J'en extrais ces lignes, dignes de réflexion, et remercie Alain Caillé de m'avoir autorisé à les publier ici :
"Se peut-il vraiment, mon cher Pierre, que tu n’aies pas su que les intentions les meilleures conduisent parfois au désastre ? Cet apophtegme de Confucius - « Pourquoi m’en veux-tu autant ? Je ne t’ai pourtant rien donné » -, fallait-il que tu apprennes à tes dépens à quel point il est si parfaitement juste ? Eusses-tu été plus prudent, tu aurais su que la compassion exige qu’on garde ses distances. On t’avait pourtant prévenu.
N’hésitons pas à parler clair : la compassion plutôt que la sympathie. Etymologiquement, c’est le même terme, mais qui s’adresse plus directement à la souffrance. Traduit en français classique, Rousseau parlait de la « commisération » : une manière « désintéressée » de souffrir avec l’autre, de partager sa détresse ou son malheur, malgré qu’en aient les théoriciens qui voudraient qu’avec l’égoïsme on ait dit le dernier mot.
Les choses seraient si simples entre nous si tout se jouait dans ce registre de l’intérêt, du calculable, de l’échange perpétuellement négocié, du donnant-donnant où l’on sait d’avance, enfin plus ou moins, où l’on va. Pas de risque, tout au plus une tromperie sur la marchandise ou une erreur de calcul, mais ici, rien à craindre, on peut toujours reprendre sa mise. Avec la compassion, il en va autrement. Si l’on ne prend garde à soi, on peut y laisser sa peau. Ce n’est pas un jeu qui se joue à deux.

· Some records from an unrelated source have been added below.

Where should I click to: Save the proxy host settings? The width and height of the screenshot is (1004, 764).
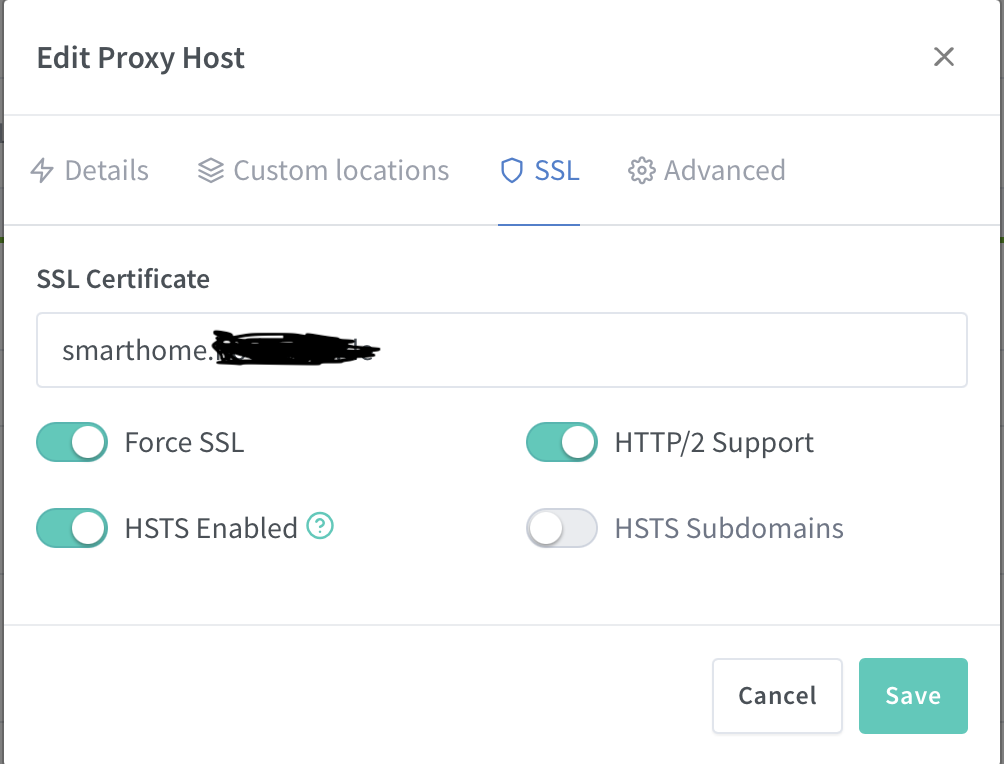click(913, 696)
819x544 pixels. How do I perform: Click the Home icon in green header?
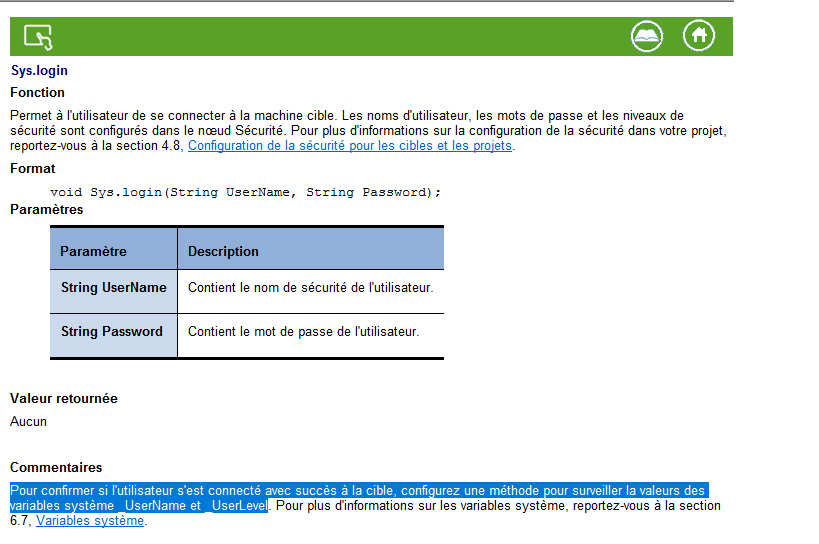point(699,36)
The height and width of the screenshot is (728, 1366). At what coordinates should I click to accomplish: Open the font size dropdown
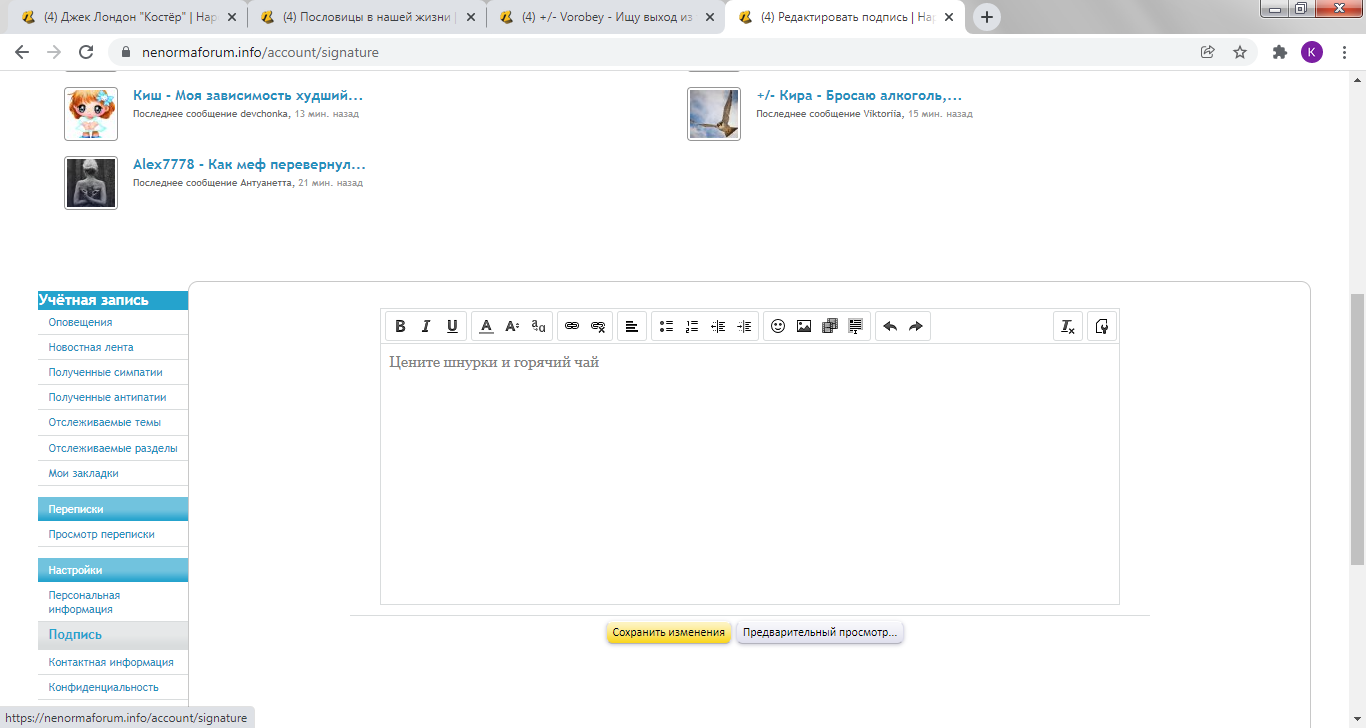coord(512,326)
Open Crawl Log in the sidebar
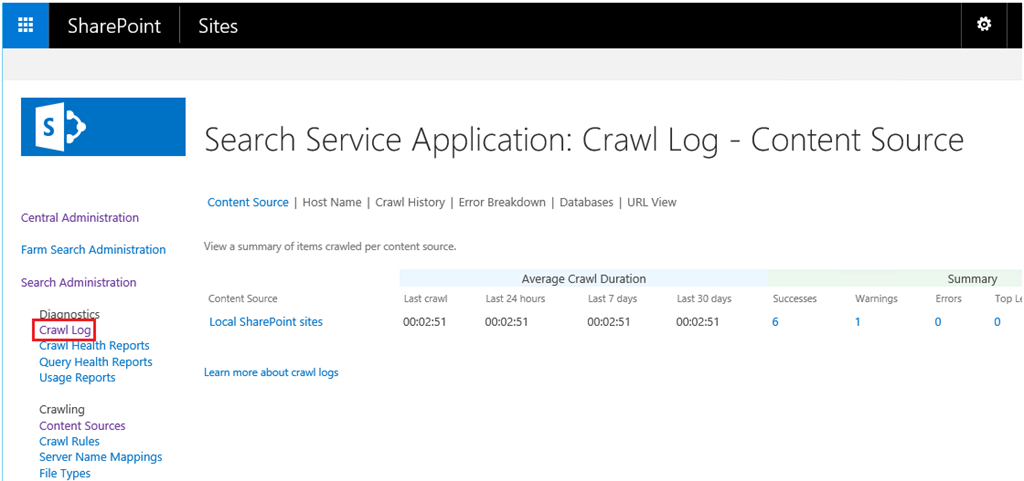Image resolution: width=1024 pixels, height=481 pixels. (65, 330)
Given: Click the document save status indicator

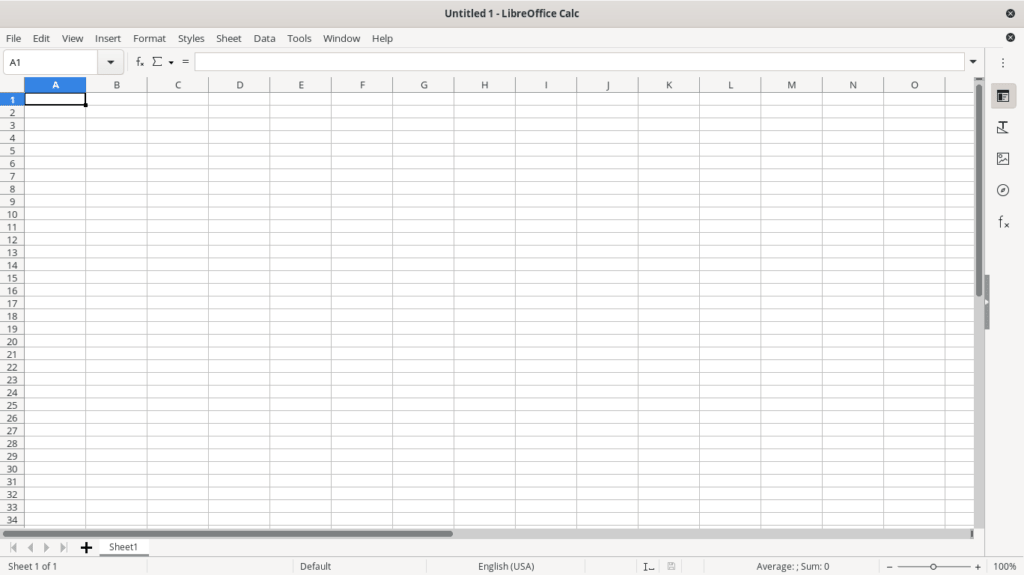Looking at the screenshot, I should pos(672,566).

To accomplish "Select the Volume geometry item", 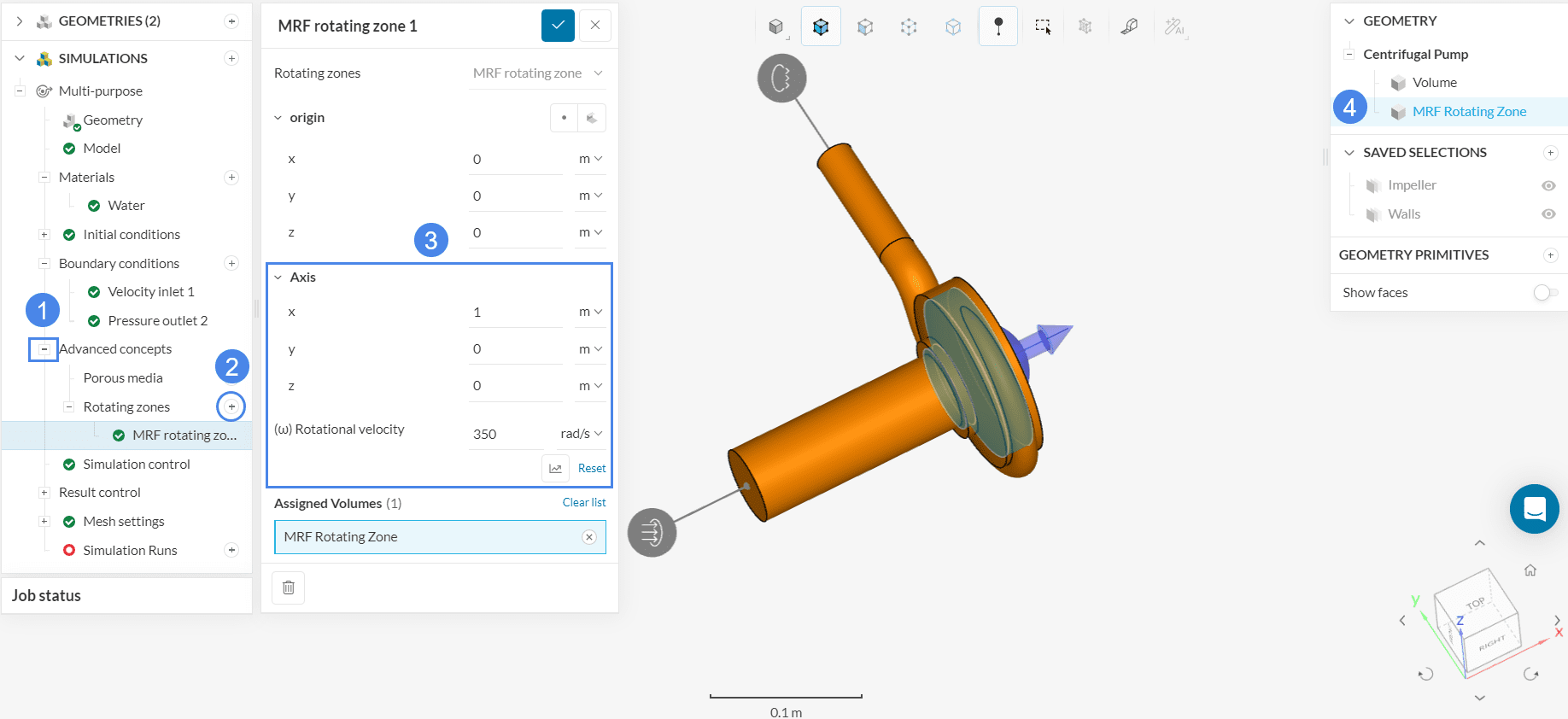I will coord(1434,83).
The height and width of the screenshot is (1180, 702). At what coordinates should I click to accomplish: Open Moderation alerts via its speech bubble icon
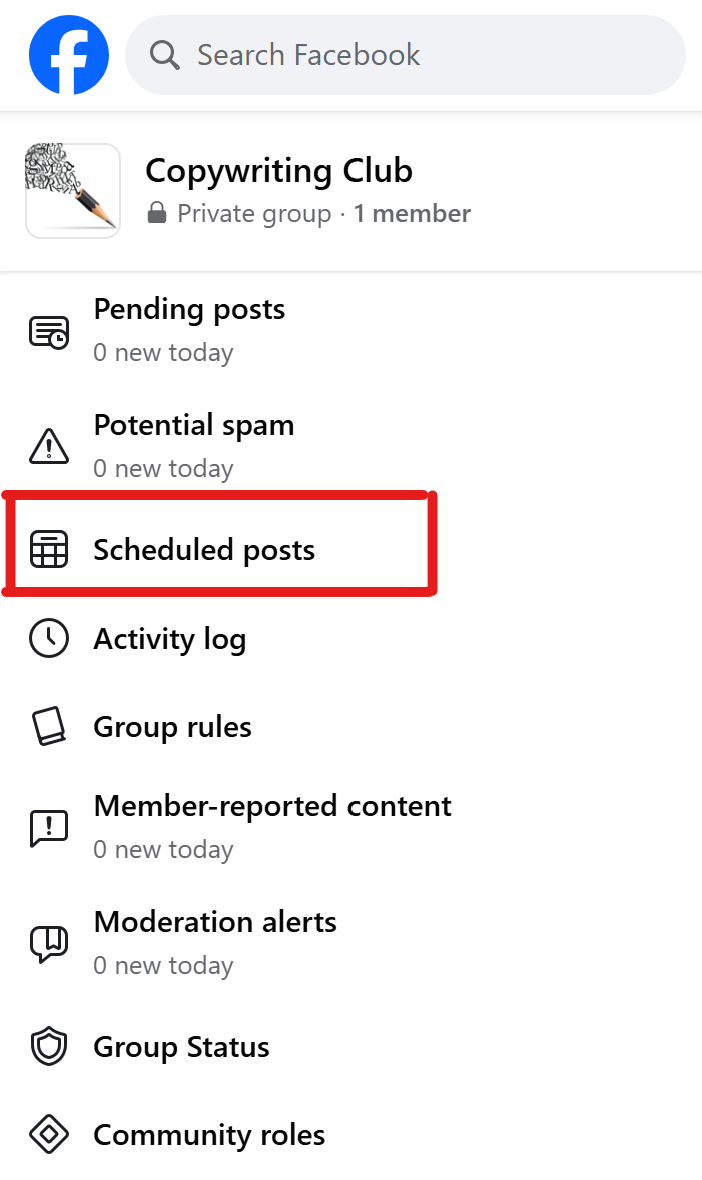[x=48, y=942]
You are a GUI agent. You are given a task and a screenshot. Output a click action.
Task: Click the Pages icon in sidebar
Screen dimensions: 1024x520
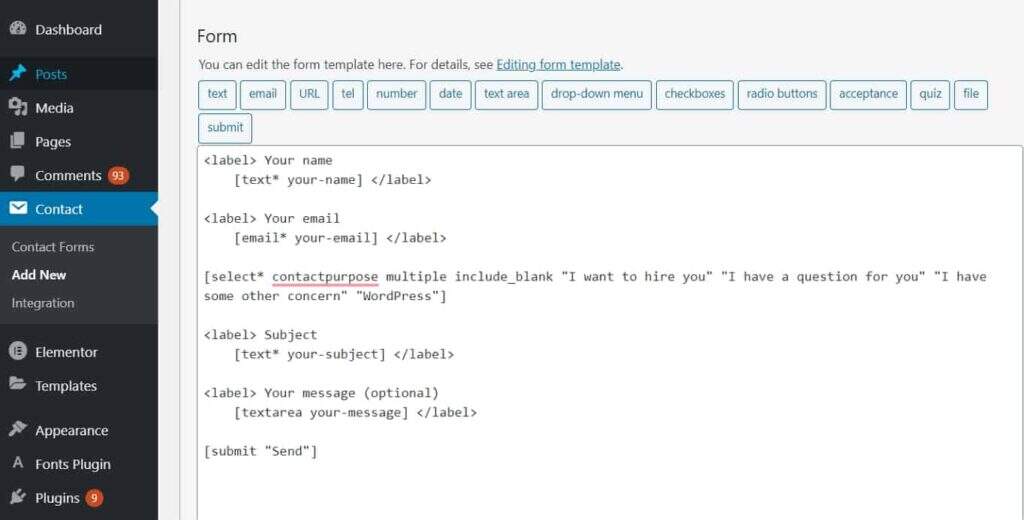click(18, 142)
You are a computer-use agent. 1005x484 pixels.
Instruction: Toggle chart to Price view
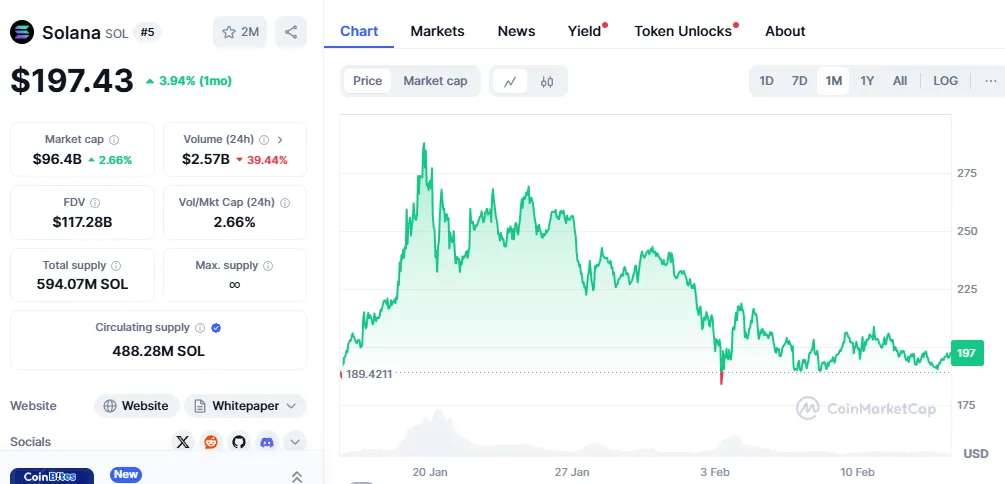(367, 81)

Face à l’autre on est parfois seul, et peut-être bien qu’il va en profiter qu’on soit seul avec soi-même, avec ses bons sentiments, avec son désir idiot de lui vouloir du bien et d’être prêt à en payer le prix, de lui tendre une main secourable. Peut-être bien qu’il va la prendre tout entière cette main, et le bras tout entier, et, parfois le corps tout entier n’y suffit pas, ton âme voilà ce qu’il lui faut. « I gave you my heart, but you wanted my soul. Don’t think twice, it’s all right”, chante Dylan. Et le vieil Adam Smith, qui savait garder les yeux froids, l’avait bien compris : la sympathie – il se garde bien de parler de compassion ou de pitié, trop dangereuse en effet – exige en celui qui souffre un rétrécissement de ses émotions et de ses sentiments. Sinon, il est trop loin, inaccessible, engoncé dans le château-fort de sa détresse. Et puis-je est-ce que ça se fait de se laisser aller comme ça ? N’est-ce pas indécent ? Même un peu dégoûtant. Il y a de quoi se détourner d’un spectacle aussi déplaisant. Car enfin la mise en scène de son propre malheur, non décidément, ça ne se fait pas.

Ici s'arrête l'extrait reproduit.